Friday, October 2, 2009

by a thread

A few hours ago I showed up at work at the wrong time. Then I came home. Struggled through a workout, then took a shower. Chicken soup is cooking. I am not sure where my brain is. I have an absolute boatload of things to do between now and Tuesday at 4pm. Most importantly I need to ace a Physiology exam at 4pm on Tuesday. Like a big race I am preparing for I am preparing for this exam.

Yesterday I set out do execute my first 1/2 mile repeat workout (running). I selected the flat trail near home that happens to have a perfectly marked 1/2 mile. The diamond sign to the grey post..... perfect 1/2 mile. My high expectations perhaps were a bit too high. Because I did not execute the times I had wanted to execute.

True I have been sick this week. I am fending off some sort of flue quite handily. I am listening to my body. Day one a sore throat. Day two sore throat gone stuffy nose present. No medicine on board.... sleep a plenty. Nutrition spot on. Hydration up to snuff. Resting heart rate normal and feeling relatively good through workouts.

Until the 1/2 mile repeats in which my legs and in turn my brain felt like complete ass.
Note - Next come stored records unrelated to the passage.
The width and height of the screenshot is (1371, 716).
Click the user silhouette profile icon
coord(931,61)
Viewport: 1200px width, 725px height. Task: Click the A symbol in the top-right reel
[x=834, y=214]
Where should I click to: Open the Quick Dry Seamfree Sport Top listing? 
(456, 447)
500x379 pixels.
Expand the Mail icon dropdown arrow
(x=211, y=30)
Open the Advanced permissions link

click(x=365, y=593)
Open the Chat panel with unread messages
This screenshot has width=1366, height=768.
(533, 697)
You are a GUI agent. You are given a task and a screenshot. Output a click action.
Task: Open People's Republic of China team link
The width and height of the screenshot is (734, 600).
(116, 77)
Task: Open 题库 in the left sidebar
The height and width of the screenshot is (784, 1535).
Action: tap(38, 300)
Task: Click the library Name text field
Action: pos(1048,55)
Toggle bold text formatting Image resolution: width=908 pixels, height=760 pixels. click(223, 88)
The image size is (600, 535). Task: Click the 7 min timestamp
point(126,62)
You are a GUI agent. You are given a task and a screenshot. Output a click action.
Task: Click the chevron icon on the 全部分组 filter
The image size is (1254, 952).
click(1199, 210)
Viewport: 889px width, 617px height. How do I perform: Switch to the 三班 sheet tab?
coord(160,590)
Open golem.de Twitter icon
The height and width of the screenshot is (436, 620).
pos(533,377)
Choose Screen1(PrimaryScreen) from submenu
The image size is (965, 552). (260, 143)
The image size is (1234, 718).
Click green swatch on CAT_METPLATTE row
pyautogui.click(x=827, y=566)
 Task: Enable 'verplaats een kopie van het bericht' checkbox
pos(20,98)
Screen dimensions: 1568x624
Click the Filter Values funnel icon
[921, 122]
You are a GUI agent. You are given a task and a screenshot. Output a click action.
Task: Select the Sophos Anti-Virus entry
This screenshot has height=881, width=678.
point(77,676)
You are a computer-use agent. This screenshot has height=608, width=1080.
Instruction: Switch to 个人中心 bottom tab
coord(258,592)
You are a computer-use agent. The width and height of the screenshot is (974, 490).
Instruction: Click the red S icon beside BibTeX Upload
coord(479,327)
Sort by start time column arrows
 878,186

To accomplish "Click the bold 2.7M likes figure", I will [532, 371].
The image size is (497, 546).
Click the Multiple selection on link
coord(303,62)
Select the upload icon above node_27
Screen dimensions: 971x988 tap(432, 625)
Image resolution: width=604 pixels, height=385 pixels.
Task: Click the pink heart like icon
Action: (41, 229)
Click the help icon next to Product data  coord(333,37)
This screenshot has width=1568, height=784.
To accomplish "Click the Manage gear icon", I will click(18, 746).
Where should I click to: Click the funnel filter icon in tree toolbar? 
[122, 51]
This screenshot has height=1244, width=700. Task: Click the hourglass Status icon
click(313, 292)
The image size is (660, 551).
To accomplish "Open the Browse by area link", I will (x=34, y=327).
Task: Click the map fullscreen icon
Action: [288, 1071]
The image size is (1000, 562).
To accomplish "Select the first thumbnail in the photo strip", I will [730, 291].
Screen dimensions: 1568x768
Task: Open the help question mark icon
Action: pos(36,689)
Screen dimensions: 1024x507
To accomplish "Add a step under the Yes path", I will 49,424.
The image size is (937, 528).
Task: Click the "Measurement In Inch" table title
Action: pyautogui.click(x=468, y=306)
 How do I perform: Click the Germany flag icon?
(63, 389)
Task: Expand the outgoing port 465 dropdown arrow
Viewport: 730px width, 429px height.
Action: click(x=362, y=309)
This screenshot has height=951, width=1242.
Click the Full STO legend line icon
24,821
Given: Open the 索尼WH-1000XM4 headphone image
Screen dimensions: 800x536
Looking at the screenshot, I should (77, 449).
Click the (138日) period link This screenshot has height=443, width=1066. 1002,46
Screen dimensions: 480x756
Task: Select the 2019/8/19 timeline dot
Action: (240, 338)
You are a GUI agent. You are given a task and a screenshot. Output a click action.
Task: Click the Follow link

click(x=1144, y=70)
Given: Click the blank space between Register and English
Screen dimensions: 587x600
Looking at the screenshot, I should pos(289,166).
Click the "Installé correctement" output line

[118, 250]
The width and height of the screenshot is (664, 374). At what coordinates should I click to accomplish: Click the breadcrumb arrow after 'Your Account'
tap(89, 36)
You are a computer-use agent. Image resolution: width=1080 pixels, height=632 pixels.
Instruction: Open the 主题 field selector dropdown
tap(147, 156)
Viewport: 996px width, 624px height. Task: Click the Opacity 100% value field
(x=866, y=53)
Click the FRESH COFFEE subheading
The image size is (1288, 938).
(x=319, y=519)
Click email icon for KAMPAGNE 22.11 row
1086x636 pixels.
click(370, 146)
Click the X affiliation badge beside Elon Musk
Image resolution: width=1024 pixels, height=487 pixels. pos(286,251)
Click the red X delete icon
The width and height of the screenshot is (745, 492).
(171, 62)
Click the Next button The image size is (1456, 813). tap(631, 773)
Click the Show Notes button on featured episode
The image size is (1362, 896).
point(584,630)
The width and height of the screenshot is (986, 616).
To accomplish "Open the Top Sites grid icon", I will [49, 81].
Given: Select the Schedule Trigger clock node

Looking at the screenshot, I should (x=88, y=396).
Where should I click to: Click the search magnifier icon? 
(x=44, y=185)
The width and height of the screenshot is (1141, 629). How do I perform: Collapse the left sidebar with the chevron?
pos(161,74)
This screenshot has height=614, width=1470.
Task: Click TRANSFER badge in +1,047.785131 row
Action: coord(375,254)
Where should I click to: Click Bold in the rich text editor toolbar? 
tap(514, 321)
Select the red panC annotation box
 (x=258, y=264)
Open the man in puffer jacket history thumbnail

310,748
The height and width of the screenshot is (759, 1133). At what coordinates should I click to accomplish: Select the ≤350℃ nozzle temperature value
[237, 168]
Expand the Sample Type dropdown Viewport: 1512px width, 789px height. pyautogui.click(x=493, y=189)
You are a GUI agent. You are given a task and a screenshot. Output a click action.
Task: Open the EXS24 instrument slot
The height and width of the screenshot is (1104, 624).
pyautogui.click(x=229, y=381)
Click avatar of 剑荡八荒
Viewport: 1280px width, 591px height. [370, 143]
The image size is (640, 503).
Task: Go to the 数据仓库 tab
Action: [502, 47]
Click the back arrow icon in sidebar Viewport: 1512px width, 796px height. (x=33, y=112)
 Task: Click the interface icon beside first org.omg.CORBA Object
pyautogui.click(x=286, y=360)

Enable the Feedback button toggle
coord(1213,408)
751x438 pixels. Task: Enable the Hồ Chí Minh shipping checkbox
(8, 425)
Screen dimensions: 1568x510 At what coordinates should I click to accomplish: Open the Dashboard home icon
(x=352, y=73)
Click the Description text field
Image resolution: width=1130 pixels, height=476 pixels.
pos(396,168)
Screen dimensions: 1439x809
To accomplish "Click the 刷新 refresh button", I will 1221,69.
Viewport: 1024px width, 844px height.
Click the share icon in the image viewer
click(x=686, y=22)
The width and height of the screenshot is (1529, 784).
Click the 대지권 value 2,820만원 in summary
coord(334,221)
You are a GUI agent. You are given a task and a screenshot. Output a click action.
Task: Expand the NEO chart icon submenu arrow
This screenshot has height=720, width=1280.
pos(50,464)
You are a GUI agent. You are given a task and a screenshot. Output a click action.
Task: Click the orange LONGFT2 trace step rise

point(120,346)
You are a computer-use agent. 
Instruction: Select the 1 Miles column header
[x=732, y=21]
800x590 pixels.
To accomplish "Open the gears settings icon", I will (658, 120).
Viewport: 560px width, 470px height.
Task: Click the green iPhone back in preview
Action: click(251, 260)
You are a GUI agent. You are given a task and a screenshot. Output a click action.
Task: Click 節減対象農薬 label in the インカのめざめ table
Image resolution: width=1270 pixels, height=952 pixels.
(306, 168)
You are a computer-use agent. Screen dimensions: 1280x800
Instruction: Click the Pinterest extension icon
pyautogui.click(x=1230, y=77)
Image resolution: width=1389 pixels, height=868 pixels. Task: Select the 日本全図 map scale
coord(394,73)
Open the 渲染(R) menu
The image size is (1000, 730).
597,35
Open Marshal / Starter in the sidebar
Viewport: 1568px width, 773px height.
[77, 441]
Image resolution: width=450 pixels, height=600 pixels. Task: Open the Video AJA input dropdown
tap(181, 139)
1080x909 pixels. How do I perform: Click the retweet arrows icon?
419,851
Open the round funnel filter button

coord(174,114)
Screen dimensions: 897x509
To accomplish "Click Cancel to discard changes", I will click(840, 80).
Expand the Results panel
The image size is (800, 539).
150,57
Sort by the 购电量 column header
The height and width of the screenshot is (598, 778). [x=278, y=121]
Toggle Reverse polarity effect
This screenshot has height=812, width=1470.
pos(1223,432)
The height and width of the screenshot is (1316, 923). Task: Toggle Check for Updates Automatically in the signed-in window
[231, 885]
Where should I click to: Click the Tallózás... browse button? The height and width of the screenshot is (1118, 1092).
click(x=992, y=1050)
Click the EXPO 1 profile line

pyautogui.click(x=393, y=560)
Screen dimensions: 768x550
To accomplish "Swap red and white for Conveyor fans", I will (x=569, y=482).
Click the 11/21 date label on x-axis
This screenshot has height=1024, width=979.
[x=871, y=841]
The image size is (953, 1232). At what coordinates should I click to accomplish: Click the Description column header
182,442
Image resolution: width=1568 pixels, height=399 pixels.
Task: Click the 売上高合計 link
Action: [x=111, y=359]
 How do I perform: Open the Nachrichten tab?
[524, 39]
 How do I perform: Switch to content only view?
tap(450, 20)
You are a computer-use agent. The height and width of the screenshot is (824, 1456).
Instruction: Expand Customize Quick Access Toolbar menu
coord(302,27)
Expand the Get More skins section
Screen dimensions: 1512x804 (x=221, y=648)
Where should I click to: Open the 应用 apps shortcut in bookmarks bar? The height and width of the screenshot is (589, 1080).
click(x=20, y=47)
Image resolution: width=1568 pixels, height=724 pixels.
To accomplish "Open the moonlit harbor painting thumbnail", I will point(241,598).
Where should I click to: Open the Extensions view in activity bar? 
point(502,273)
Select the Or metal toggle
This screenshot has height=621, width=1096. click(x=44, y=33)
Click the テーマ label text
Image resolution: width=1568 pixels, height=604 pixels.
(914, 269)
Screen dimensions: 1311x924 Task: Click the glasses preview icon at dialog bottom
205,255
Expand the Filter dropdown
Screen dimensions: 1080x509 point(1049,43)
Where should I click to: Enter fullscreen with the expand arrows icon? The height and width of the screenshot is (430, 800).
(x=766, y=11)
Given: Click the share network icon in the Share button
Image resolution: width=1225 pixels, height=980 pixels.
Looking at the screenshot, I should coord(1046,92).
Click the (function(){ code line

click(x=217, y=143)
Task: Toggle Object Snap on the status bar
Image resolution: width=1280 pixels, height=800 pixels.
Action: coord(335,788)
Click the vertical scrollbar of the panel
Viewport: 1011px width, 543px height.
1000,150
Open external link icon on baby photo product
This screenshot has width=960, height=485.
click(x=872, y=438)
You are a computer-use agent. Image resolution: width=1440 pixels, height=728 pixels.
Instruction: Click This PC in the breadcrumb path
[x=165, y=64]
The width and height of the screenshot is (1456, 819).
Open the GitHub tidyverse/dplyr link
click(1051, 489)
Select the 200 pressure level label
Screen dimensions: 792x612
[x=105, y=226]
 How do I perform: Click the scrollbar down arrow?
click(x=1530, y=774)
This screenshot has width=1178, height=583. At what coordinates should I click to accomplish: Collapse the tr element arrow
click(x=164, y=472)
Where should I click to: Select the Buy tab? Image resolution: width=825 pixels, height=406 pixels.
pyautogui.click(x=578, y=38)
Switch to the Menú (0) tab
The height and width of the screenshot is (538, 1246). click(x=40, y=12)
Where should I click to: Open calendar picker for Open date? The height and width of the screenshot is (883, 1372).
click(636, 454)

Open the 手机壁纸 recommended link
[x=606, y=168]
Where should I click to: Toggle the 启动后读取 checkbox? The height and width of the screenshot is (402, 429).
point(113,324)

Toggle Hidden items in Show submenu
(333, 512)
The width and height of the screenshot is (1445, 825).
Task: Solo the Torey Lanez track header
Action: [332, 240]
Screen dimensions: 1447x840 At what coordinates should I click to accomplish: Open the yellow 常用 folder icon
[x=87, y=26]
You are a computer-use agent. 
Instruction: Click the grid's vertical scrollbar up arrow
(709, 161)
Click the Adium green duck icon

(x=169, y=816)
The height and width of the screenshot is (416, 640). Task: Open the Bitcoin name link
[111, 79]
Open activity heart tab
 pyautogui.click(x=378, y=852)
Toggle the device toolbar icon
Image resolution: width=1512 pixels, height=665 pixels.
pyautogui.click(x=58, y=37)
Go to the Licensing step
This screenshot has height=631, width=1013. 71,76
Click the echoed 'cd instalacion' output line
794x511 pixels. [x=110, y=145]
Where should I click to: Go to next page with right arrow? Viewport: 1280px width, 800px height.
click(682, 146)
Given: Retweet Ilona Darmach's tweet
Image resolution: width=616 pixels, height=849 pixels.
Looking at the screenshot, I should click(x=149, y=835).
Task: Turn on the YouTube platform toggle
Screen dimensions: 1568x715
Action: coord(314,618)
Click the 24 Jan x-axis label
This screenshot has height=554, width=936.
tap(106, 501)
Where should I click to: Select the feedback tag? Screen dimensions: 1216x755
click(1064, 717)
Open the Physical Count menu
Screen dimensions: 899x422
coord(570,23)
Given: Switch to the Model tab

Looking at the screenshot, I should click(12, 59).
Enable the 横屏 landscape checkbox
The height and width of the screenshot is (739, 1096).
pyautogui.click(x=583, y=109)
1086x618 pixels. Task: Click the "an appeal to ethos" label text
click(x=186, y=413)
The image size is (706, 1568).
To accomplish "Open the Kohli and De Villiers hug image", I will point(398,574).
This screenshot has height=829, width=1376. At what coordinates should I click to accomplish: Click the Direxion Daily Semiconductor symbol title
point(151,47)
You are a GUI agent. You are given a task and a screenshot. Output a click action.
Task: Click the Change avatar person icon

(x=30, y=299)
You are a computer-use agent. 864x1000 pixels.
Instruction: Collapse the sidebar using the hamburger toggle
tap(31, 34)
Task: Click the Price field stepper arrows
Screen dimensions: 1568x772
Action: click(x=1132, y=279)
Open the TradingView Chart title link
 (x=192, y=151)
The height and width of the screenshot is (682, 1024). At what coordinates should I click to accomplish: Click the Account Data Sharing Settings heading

I felt defeated, disappointed. But between number three and number four I had a 150 second enlightenment. I have never done 1/2 mile repeats. Like all of you I have had the classic "Training Peaks" stock workout: 3:30 at zone 3 repeats...... but never true best sustainable effort 1/2 mile repeats.

So we set the benchmark. I remembered when I ran that first hill and how it felt like death. And how just a few months later I ran that hill 13 seconds faster.

Same thing. We have now set the benchmark. I now have something to shoot for. When I told my husband he looked at me sideways.... "That's not bad!" he said. He was right, they weren't that bad. In fact..... a day later they weren't bad at all.

Next time I will run them better and stronger. The time after that I will improve on that.

Here we go.

It's a fine line we walk when we begin to feel an illness coming on. I am finishing up a very big week, I have a very kind recovery week coming up and I'd like to stay on that track rather than shuffle the whole darn histogram. So I have these parameters to work with:

I may train if and only if:

1. I have no fever
2. My legs feel good.
3. My heart rate is normal in the morning and where it should be during workout.
4. I want to train, and I don't feel pressured to train.
5. My nutrition is stellar.

So every morning this week I ask myself those very questions. And thus Far I have had no fever, my legs have felt good (before my repeats :-), I want to train, I do not feel pressured to train, and my nutrition is spot on.

Tomorrow morning I have four hours on the trainer. I will ask myself the same questions. I will not lie to myself. Pushing this too far will set me back rather than allow me to pull ahead. I will be smart.

It's a very fine line between being smart and being stupid. I have a very good coach, I have a very incredible husband (and not necessarily in that order) and above anything else in this world I have an ability to listen to my body. Plain and simple.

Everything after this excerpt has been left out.